Dynamic analysis of Ca²+ level during bovine oocytes maturation and early embryonic development

Mammalian oocyte maturation and early embryo development processes are Ca²+-dependent. In this study, we used confocal microscopy to investigate the distribution pattern of Ca²+ and its dynamic changes in the processes of bovine oocytes maturation, in vitro fertilization (IVF), parthenogenetic activation (PA) and somatic cell nuclear transfer (SCNT) embryo development. During the germinal vesicle (GV) and GV breakdown stage, Ca²+ was distributed in the cortical ooplasm and throughout the oocytes from the MI to MII stage. In IVF embryos, Ca²+ was distributed in the cortical ooplasm before the formation of the pronucleus. In 4-8 cell embryos and morulas, Ca²+ was present throughout the blastomere.
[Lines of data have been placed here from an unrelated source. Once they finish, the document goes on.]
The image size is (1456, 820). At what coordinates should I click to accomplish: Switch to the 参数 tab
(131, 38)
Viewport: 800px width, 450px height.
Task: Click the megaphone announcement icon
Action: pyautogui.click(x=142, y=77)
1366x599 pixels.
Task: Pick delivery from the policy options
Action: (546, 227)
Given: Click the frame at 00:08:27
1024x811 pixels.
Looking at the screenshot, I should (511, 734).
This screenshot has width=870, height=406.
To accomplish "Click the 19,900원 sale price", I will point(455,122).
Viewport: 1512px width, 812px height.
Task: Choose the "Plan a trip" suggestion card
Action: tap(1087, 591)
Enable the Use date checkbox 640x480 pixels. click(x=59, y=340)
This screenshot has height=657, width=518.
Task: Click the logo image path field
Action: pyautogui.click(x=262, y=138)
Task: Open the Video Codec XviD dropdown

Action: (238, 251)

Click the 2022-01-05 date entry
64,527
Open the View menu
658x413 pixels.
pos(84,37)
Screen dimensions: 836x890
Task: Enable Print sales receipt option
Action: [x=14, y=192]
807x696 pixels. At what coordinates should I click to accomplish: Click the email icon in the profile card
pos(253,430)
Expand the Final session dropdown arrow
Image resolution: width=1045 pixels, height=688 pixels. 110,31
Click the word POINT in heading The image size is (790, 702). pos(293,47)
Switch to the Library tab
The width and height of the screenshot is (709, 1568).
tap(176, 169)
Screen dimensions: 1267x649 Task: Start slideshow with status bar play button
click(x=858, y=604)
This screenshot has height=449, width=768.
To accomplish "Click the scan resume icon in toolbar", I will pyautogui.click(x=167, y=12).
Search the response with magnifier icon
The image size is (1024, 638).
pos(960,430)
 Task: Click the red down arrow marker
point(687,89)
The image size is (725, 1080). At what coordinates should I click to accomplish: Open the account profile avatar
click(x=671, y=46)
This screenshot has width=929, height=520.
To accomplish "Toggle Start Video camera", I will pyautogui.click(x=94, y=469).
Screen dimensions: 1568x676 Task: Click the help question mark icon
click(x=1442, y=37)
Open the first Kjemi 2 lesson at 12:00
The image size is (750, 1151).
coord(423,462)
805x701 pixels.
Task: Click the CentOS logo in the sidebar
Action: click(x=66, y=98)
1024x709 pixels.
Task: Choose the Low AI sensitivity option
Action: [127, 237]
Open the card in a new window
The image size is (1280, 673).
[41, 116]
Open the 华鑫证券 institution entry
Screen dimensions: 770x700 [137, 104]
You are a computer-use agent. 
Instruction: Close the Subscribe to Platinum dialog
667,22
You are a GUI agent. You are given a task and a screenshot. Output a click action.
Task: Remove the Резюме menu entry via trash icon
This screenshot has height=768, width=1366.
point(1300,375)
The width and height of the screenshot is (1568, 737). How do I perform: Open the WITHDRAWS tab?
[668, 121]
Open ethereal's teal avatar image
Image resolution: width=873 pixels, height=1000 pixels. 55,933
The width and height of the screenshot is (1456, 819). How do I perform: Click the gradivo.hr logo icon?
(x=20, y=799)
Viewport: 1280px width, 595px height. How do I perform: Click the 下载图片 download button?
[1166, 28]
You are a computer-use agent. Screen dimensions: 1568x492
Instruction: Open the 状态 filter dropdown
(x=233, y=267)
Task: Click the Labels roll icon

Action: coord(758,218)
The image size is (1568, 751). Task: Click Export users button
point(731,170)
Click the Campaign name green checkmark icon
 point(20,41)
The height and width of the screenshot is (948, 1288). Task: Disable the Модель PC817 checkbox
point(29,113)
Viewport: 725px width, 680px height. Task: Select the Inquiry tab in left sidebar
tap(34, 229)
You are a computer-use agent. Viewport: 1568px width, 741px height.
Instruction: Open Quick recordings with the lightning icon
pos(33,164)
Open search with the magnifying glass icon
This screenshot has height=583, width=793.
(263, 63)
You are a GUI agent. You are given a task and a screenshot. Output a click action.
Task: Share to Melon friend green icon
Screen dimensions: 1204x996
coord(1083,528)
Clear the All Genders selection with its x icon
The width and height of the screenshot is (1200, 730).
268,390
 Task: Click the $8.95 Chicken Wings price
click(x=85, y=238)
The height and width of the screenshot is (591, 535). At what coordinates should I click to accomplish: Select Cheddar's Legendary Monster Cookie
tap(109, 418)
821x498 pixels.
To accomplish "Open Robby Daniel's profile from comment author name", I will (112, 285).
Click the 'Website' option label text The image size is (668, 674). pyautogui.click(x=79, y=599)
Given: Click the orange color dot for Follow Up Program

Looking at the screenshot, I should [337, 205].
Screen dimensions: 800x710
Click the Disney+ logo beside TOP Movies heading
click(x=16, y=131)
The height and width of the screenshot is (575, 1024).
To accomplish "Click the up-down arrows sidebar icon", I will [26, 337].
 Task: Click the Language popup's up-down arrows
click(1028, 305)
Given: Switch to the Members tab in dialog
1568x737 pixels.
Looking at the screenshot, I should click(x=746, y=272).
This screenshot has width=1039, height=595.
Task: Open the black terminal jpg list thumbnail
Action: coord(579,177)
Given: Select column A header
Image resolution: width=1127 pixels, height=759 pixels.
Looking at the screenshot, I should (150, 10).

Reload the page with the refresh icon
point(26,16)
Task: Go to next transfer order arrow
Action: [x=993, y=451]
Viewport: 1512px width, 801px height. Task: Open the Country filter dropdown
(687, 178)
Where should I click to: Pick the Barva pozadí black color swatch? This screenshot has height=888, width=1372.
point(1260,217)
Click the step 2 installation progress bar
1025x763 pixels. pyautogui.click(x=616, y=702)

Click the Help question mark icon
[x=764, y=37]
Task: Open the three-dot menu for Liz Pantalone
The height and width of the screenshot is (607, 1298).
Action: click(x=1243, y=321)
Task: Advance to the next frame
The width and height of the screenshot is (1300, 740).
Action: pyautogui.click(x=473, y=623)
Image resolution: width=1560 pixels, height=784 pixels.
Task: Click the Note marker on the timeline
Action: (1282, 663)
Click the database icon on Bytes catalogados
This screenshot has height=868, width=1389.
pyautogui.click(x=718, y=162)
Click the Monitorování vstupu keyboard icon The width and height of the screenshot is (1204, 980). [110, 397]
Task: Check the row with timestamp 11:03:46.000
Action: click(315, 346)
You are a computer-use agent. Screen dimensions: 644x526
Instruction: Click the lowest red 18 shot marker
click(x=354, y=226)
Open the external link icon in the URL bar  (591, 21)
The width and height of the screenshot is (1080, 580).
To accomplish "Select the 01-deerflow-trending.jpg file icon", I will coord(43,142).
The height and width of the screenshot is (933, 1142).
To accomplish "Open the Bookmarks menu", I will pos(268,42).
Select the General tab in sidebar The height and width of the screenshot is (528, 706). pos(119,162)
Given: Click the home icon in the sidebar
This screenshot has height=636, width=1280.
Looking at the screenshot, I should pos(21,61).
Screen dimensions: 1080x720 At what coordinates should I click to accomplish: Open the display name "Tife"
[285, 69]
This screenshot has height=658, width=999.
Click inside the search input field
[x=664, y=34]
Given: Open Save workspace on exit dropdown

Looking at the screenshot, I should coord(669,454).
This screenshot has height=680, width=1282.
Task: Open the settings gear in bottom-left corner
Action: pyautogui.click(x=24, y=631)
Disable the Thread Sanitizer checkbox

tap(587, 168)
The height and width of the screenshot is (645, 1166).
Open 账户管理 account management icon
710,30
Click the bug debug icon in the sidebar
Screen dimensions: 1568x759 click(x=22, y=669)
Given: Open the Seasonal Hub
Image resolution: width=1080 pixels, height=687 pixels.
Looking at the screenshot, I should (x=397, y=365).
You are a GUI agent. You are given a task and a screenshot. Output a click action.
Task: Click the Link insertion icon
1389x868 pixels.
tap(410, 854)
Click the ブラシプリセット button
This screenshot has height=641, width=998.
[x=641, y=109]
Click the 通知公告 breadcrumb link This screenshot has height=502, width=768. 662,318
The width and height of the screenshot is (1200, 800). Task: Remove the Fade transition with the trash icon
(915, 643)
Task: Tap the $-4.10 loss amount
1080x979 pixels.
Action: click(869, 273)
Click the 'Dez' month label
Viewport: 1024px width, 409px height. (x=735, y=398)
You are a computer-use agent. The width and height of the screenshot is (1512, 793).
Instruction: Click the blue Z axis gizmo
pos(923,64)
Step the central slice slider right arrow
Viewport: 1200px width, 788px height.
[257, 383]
In PA embryos, Ca²+ was distributed throughout the blastomere at 48 h, similar to in the 4-cell and 8-cell phase and the morula. At 6 h after activation, there was almost no distribution of Ca²+ in the SCNT embryos. However, Ca²+ was distributed in the donor nucleus at 10 h and it was distributed throughout the blastomere in the 2-8 cell embryos. In this study, Ca²+ showed significant fluctuations with regularity of IVF and SCNT groups, but PA did not. Systematic investigation of the Ca²+ location and distribution changes during oocyte maturation and early embryo development processes should facilitate a better understanding of the mechanisms involved in oocyte maturation, reconstructed embryo activation and development, ultimately improving the reconstructed embryo development rate.